EXERCISE PROMPT: The line containing "March 2017 (806, 1412)" marks the end: output every line of the data up to it, and that line too, exactly as written.
◆ ◆ ◆ ◆
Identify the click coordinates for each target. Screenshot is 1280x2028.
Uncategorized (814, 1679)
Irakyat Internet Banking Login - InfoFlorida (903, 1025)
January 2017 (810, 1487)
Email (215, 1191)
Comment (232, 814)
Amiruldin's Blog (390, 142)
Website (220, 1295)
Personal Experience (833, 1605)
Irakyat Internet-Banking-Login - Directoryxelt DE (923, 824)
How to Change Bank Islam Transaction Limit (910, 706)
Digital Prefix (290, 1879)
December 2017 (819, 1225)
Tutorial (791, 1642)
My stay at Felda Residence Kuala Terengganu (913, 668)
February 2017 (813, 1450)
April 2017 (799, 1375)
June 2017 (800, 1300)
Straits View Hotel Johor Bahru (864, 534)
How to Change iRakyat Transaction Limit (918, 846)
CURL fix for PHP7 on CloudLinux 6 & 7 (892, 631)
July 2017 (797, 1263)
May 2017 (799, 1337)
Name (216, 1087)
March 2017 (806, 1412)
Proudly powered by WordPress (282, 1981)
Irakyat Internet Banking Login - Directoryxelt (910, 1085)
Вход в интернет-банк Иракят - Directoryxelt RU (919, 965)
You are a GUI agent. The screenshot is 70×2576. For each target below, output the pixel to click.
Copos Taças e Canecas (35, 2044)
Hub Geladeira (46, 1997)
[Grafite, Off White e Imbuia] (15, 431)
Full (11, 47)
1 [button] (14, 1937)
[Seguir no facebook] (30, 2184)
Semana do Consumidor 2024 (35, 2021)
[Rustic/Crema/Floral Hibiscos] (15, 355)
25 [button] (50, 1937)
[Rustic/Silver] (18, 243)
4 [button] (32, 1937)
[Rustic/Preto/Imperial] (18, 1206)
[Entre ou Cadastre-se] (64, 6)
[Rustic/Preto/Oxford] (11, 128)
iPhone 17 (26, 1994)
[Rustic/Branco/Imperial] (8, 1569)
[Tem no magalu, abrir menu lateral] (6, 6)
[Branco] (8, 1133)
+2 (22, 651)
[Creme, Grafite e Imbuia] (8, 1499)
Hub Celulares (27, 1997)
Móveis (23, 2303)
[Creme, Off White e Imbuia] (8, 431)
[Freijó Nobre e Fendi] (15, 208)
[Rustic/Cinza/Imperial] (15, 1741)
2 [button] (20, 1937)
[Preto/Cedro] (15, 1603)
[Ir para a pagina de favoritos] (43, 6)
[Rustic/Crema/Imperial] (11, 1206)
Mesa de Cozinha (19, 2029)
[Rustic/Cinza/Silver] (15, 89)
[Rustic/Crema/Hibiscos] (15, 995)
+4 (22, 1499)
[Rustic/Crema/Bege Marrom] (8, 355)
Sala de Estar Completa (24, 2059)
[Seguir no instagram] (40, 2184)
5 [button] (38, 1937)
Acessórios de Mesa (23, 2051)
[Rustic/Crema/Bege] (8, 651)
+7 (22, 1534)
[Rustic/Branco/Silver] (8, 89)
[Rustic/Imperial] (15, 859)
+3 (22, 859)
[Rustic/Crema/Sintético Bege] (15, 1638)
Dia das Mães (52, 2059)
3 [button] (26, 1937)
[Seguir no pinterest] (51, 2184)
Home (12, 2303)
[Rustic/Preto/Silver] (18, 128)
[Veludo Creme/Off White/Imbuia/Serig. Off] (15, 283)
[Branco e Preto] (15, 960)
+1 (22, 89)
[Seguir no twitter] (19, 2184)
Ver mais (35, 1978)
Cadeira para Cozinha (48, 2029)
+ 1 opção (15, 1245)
◆ ◆ ◆ ◆
ANSWER:
Identify the click coordinates for each target. Screenshot is 1280x2028.
Uncategorized (814, 1679)
Irakyat Internet Banking Login - InfoFlorida (903, 1025)
January 2017 (810, 1487)
Email (215, 1191)
Comment (232, 814)
Amiruldin's Blog (390, 142)
Website (220, 1295)
Personal Experience (833, 1605)
Irakyat Internet-Banking-Login - Directoryxelt DE (923, 824)
How to Change Bank Islam Transaction Limit (910, 706)
Digital Prefix (290, 1879)
December 2017 (819, 1225)
Tutorial (791, 1642)
My stay at Felda Residence Kuala Terengganu (913, 668)
February 2017 (813, 1450)
April 2017 (799, 1375)
June 2017 (800, 1300)
Straits View Hotel Johor Bahru (864, 534)
How to Change iRakyat Transaction Limit (918, 846)
CURL fix for PHP7 on CloudLinux 6 & 7 (892, 631)
July 2017 (797, 1263)
May 2017 (799, 1337)
Name (216, 1087)
March 2017 (806, 1412)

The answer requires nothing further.